#### 原文 ####

現在、指定国立大学法人は9つ、
東大・京大・東北大・東工大・名大・阪大・一橋大、筑波大・東京医科歯科大。
その中の東工大と東京医科歯科大学が経営統合を目指しているという。これからの医学はAIが予知も医療もすべてを制するようになる。ただ、基本はそれぞれの医学分野で専門的な知識を持つ医学者が必要だが、最終的にはAIが自ら考え、解決策を導き出し、ロボットを利用し自ら問題を処理していくことになる。そうしたベースは東工大にあるとも言え、理に適った統合ではないだろうか。今後、1国2制度でいくか、1国でいくか検討するという。
指定国立大学は、国際的な学術論分の発表数とその検索数も判定に必要だろうが、ほかの大学も含め研究者を対象に指定制度をつくり、紐付きではない政治家排除、必ず学内派閥のある大学の上層部の排除により、純粋に各分野で優秀な研究者を対象に助成する必要があるのではなかろうか。

####

問題: 原文では、東工大と東京医科歯科大学の経営統合を「理に適った統合」と見ています。そう考える理由を、原文の内容にそって1〜3文で説明してください。

#### 抽出データ ####

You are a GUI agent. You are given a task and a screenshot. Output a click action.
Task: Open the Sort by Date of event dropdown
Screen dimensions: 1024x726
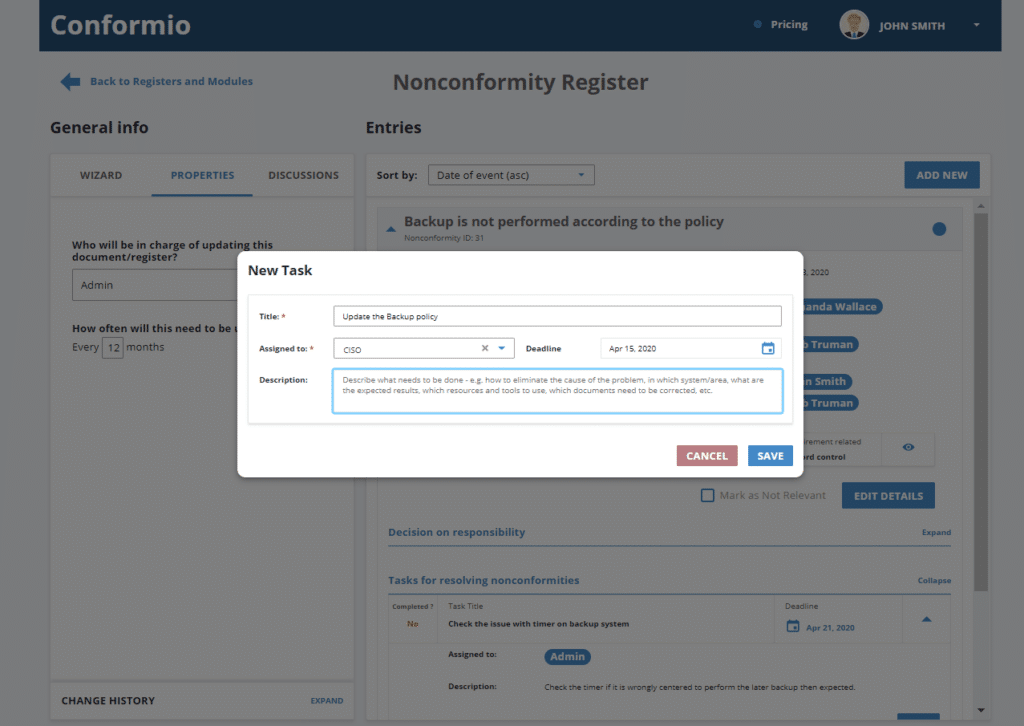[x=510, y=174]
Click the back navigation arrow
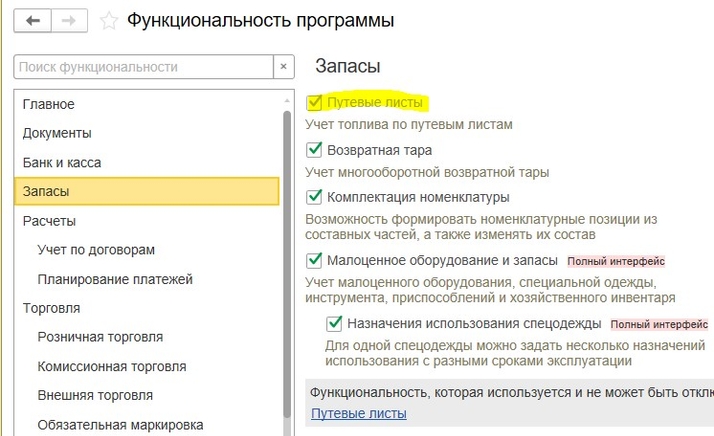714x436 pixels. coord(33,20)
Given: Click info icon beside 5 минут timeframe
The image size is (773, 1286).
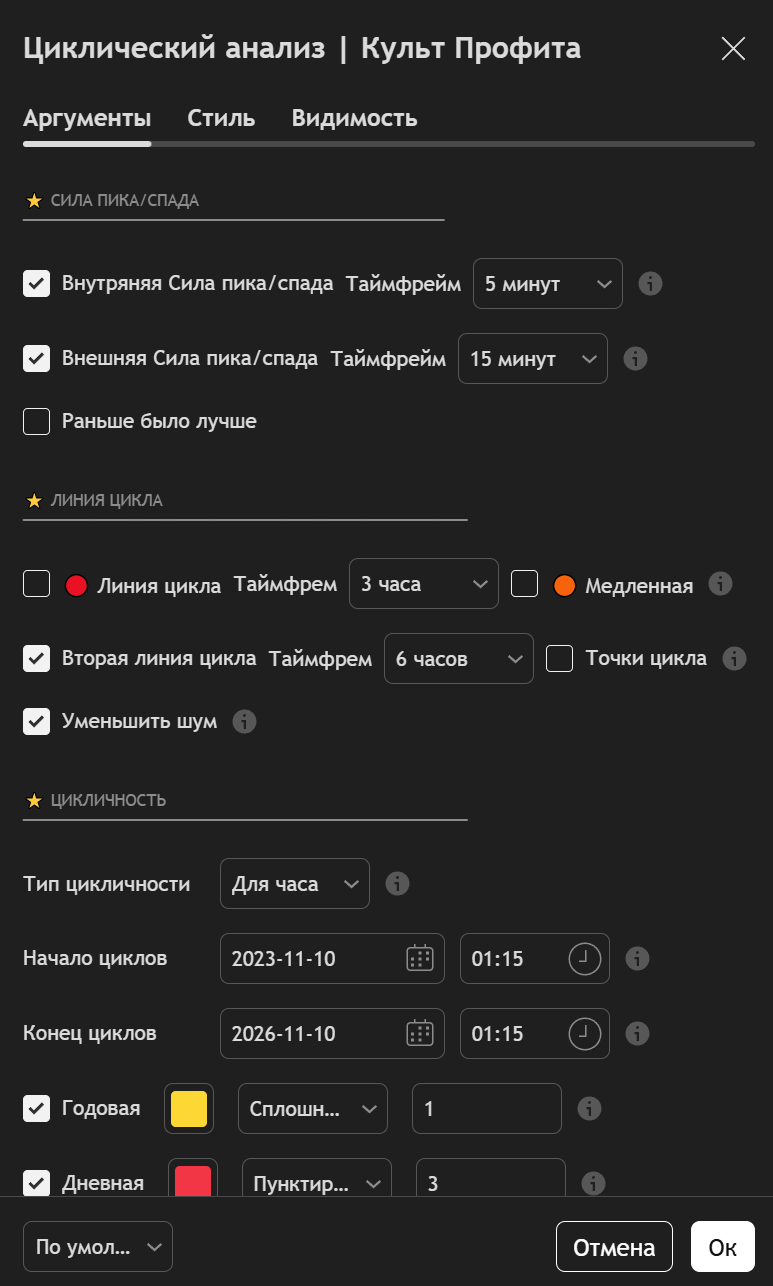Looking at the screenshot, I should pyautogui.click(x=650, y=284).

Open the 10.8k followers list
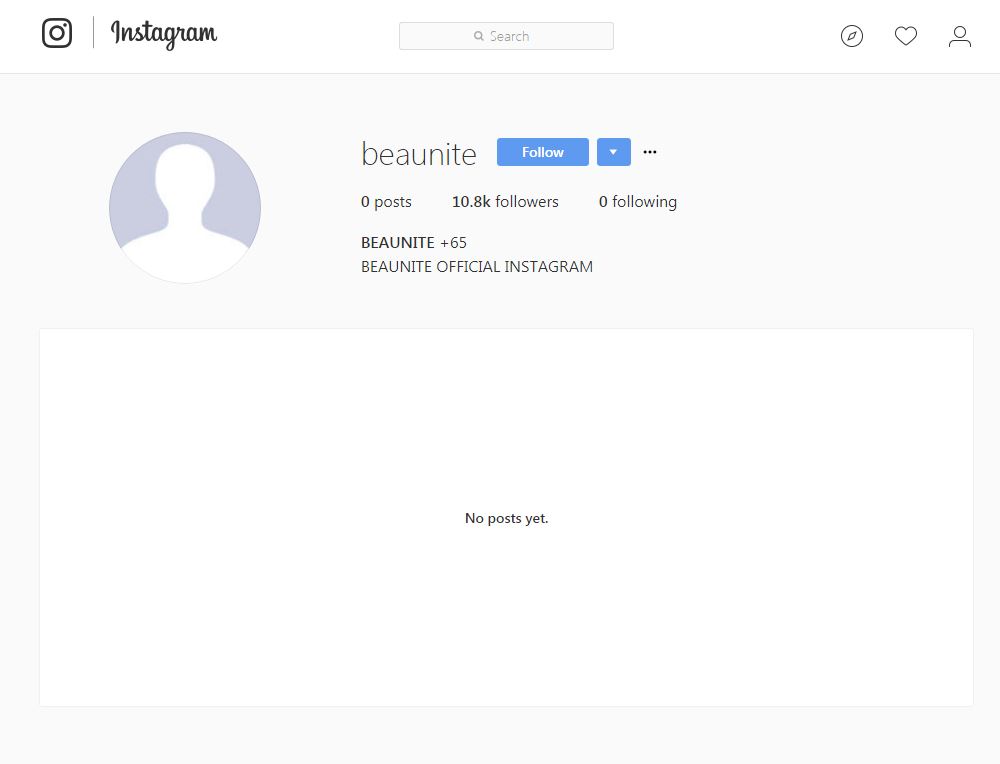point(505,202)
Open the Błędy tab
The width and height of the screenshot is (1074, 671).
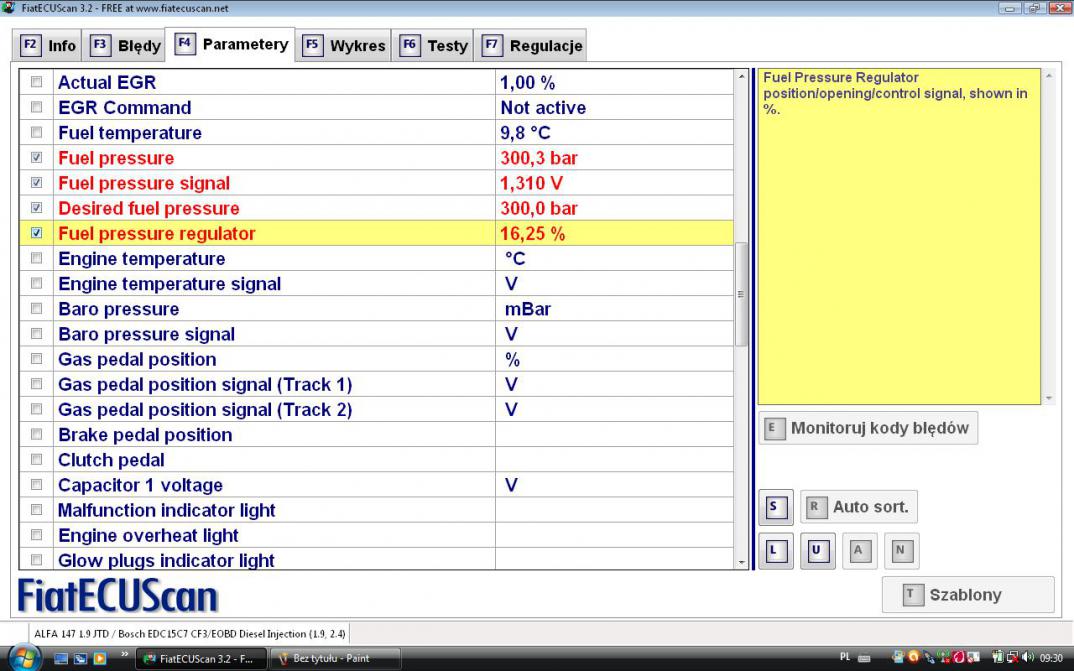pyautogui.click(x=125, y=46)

####
#### 抽出データ ####

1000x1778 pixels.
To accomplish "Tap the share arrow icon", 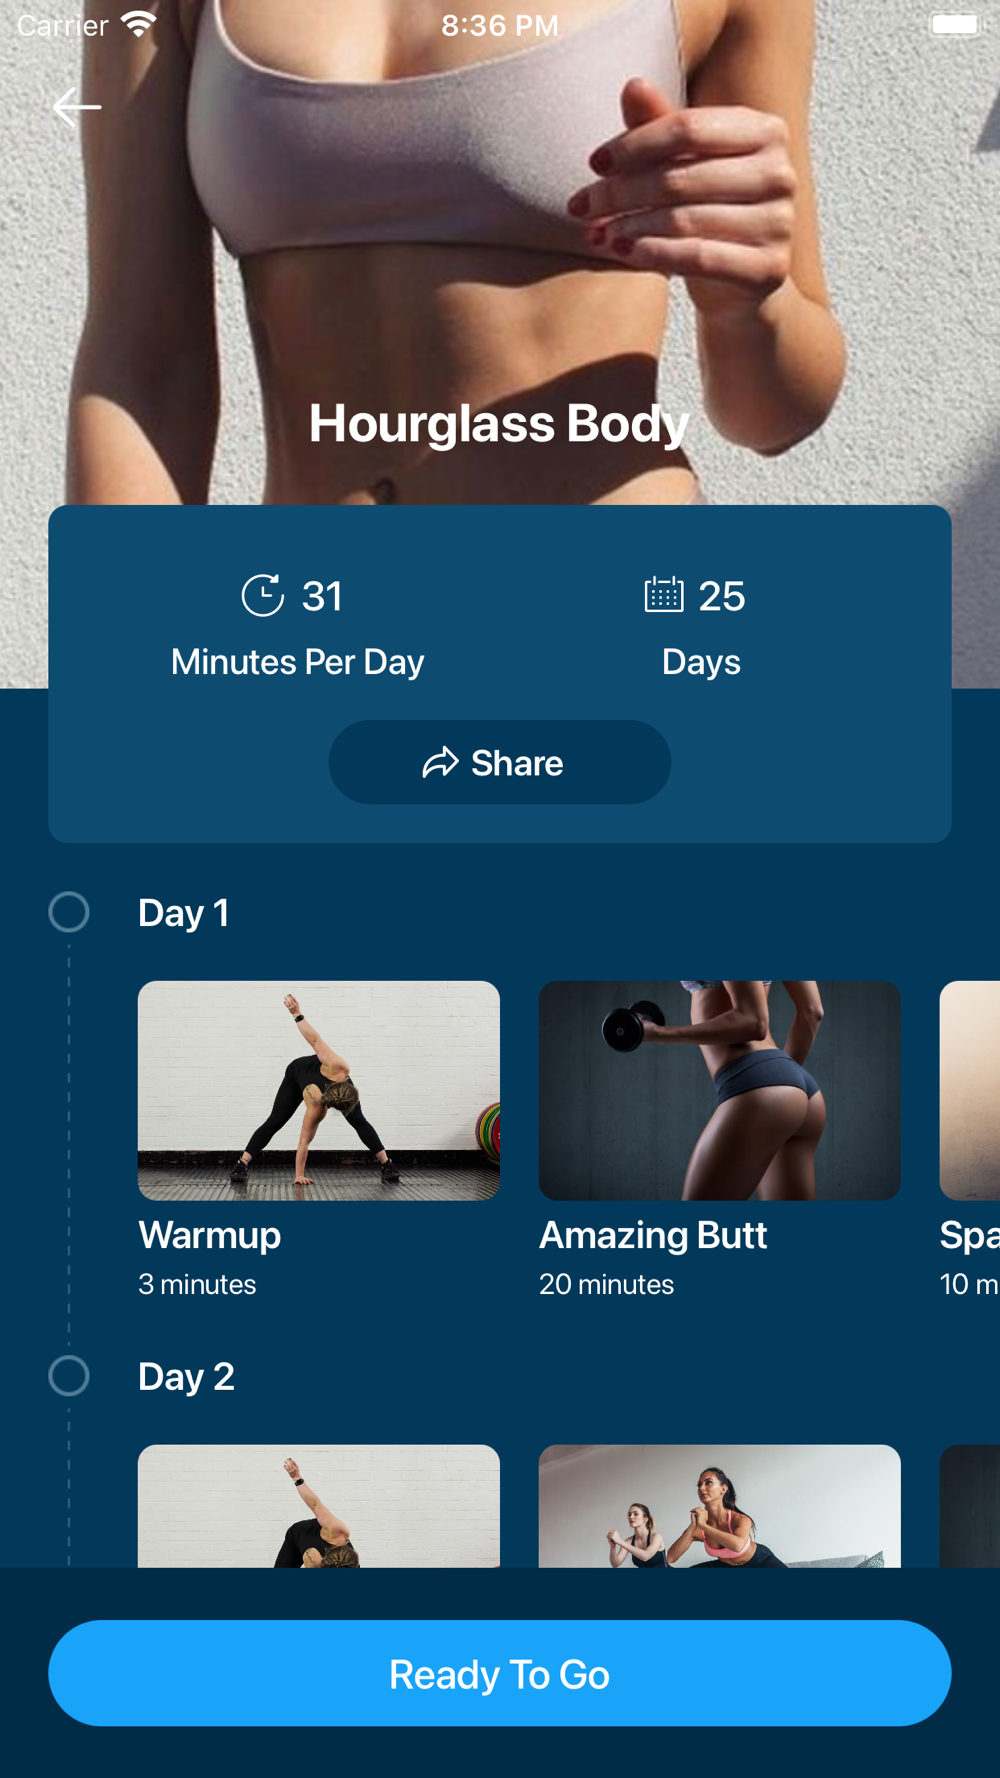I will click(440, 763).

####

解答例: これからの医学は、AIが予知も医療もすべてを制するようになると考えられています。基本には専門知識を持つ医学者が必要でも、最終的にはAIが自ら考えて解決策を導き出し、ロボットを使って自ら問題を処理していくとされています。そのベースが東工大にあると言えるので、東京医科歯科大学との統合は理に適っているということです。